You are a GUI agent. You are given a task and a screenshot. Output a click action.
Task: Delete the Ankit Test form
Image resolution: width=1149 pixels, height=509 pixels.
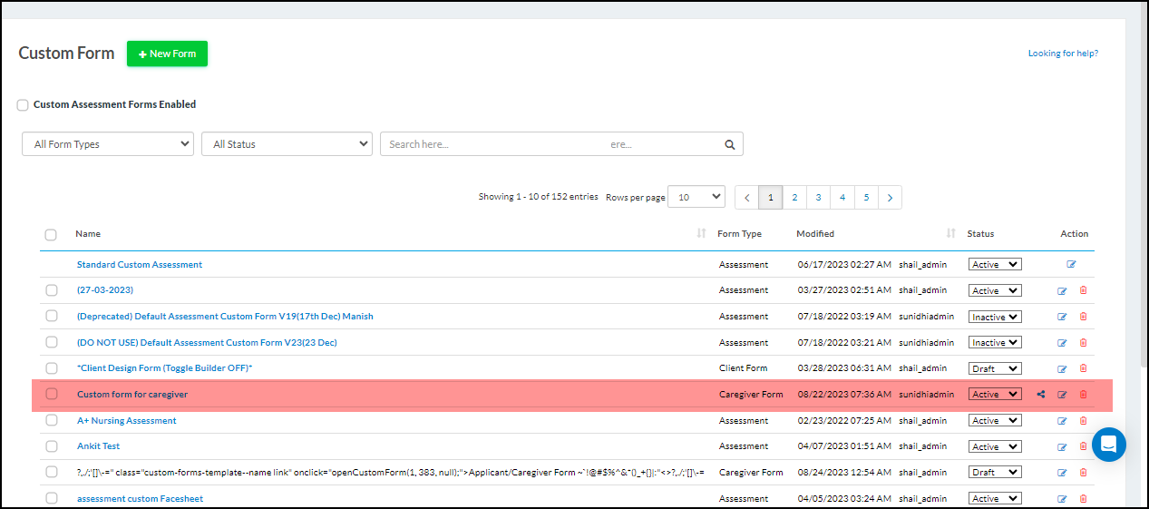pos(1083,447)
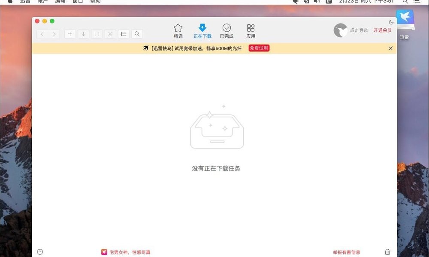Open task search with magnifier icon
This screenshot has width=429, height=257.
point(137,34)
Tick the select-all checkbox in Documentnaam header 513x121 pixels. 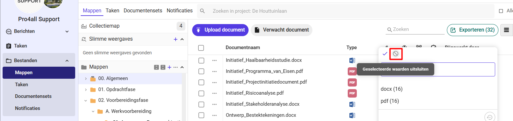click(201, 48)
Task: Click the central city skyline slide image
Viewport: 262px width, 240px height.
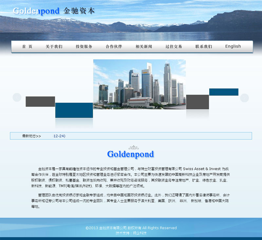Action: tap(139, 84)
__________________________________________________
▸ Exercise requirements
From the line that contains "Task: Click the" down to the last line of the entries above, copy every line exactly and leave out the pictures.

▸ Output below
Task: Click the central city skyline slide image
Viewport: 262px width, 240px height.
Action: tap(139, 84)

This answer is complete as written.